Drop-in throughput and memory optimisations for FAIR Hiera. 0.2: graph-safe MAE for torch.compile(reduce-overhead) — 2.37x on Hiera-Base GH200 over eager.

These details have not been verified by PyPI

Project links

Project description

hiera-optim

Drop-in throughput optimisations for FAIR's Hiera and its MAE variant. Two lines for the layout fix, one extra flag for graph-safe torch.compile(reduce-overhead). Numerically equivalent within bf16 noise; weights preserved.

from hiera_optim import optimize
optimize(model)                                  # 1.3–1.9x: layout + gather
optimize(model, graph_safe=True)                 # 2.2–2.4x e2e once you also torch.compile

Results

GH200 (Hopper), bf16, full forward + backward, B=128 in-chans=8.

variant	eager	`optimize(model)`	`optimize(graph_safe=True)` + `compile(mode="reduce-overhead")`
Hiera-Tiny	1.00x	1.75x	2.20x
Hiera-Small	1.00x	1.46x	2.34x
Hiera-Base	1.00x	1.32x	2.37x

Hiera-Base step time: 112 ms → 85 ms → 47 ms. Same loss within 5e-3 rel diff in bf16; same gradient flow (worst grad RMS in tests: 4.4e-5).

RTX 4090, Hiera-Base, in-chans=8, B=8: eager 54.3 ms → 13.1 ms (4.13x) under graph-safe + reduce-overhead.

Multi-GPU (DDP) — GH200 4-GPU, B=128 / rank

variant	ms / step (4-GPU)	total samp / s	DDP overhead vs 1-GPU
Hiera-Base	52.3	9,787	+10% (all-reduce on 4× Hopper)
Hiera-Tiny	40.2	12,753	similar

Validated with static_graph=True on DDPStrategy, fused AdamW, and mem_efficient SDPA. Gradients agree across ranks (cross-rank rel diff 0.0).

PROBLEMS AND TASKS:
1. From the hiera-optim project page, list each Hiera variant in the GH200 results table and its speedup in the last column, the one for graph-safe optimize plus reduce-overhead compile.
2. Render this sentence from the hiera-optim project page in French: "Gradients agree across ranks (cross-rank rel diff 0.0)."
3. Write the next part of the hiera-optim project page, picking up after its final sentence.

RECORDED INFORMATION:
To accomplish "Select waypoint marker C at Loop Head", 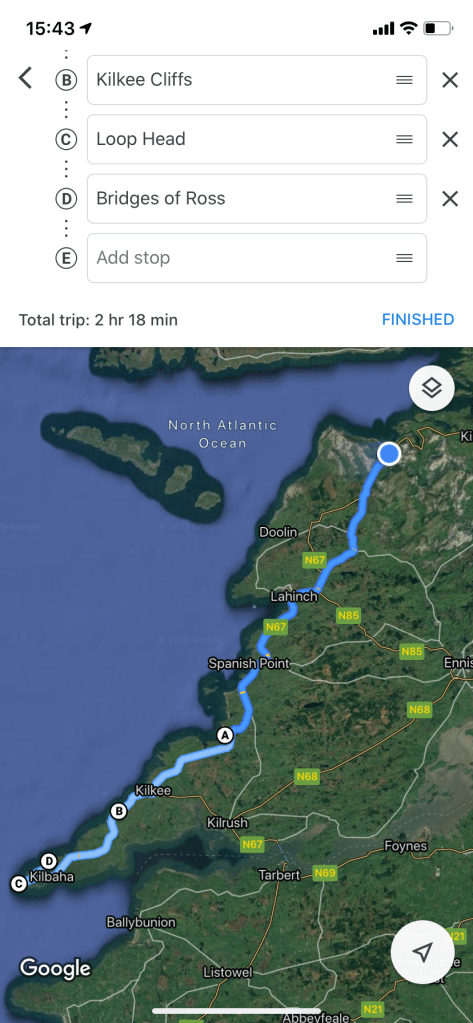I will coord(18,883).
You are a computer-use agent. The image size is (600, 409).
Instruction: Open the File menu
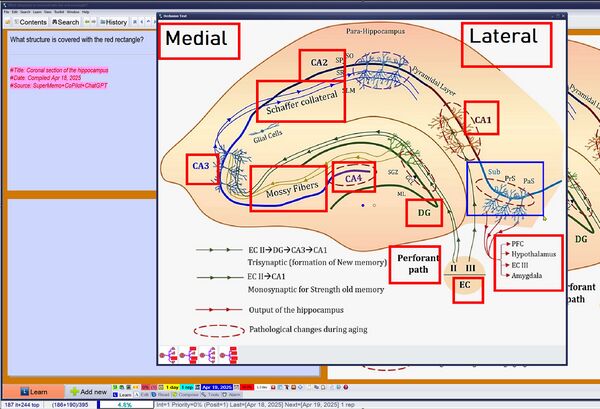click(x=7, y=12)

ANSWERS TO THE EXERCISE:
1.
Hiera-Tiny: 2.20x
Hiera-Small: 2.34x
Hiera-Base: 2.37x

2. Les gradients concordent entre les rangs (différence relative entre rangs : 0,0).

3.
Variant × q_pool sweep — GH200 B=128 in-chans=8

	q_pool=1	q_pool=2	q_pool=3
Hiera-Tiny	2.35x	2.16x	3.17x
Hiera-Small	2.31x	2.27x	3.33x
Hiera-Base	2.25x	2.31x	3.12x

No regressions across the architecture sweep. q_pool=3 configs see >3× speedup.

Hiera-Large — GH200 in-chans=8 bf16

	eager	`optimize(model)`	graph_safe + reduce-overhead
Hiera-Large B=64	1.00x (140 ms)	1.40x	2.72x (52 ms)
Hiera-Large B=128	1.00x (169 ms)	1.47x	1.73x (98 ms)

Peak memory: 9.2 GiB (B=64), 16.8 GiB (B=128). Large is compute-heavy so the launch-amortization win is smaller at high B than for Hiera-Base, but still 1.7–2.7×.

1-D Hiera (launch-bound) — GH200 bf16, base, fwd+bwd

A genuine 1-D MAE (q_stride=(2,), 1024 samples → 64 tokens, 8 mask units) is in a different regime than 2-D: it's launch-bound (tiny per-channel GEMMs, thousands of small kernels), not attention-bound.

	eager	`optimize(model)` (layout)	graph_safe + reduce-overhead
B=128	1.00x (1931 samp/s, 0.9 GB)	0.92x (no-op)	8.46x (16,333 samp/s, 0.8 GB)
B=512	1.00x (7643 samp/s, 3.5 GB)	1.22x	3.12x (23,829 samp/s, 1.0 GB)

On 1-D the eager layout swap does nothing (0.92x at B=128 — it can even regress); the entire win is graph_safe=True + compile(mode="reduce-overhead"). It also cuts memory ~3.5× at B=512 (3.5→1.0 GB), which is what lets you push much larger batches. Loss is bit-identical to FAIR for a matched mask. For 1-D training, graph_safe + reduce-overhead is the recommended default — see CI_SPEEDUP.md.

Full Wave-1 layout-fix matrix: MATRIX_RESULTS.md. Changelog: CHANGELOG.md.

Install

pip install hiera-optim

From source:

git clone https://github.com/avocardio/hiera-optim.git
cd hiera-optim
pip install -e .

PyTorch >= 2.5, Triton >= 2.3. Recognises FAIR Hiera in-tree (models.hiera) or PyPI (hiera-transformer).

Usage — minimal (1.3-1.9x)

import torch
from hiera_optim import optimize
from hiera import mae_hiera_base_224

model = mae_hiera_base_224(pretrained=False, in_chans=8, input_size=(224, 224))
optimize(model)
model = torch.compile(model, mode="default", dynamic=False)

x = torch.randn(128, 8, 224, 224, device="cuda", dtype=torch.bfloat16)
loss, *_ = model(x, mask_ratio=0.6)
loss.backward()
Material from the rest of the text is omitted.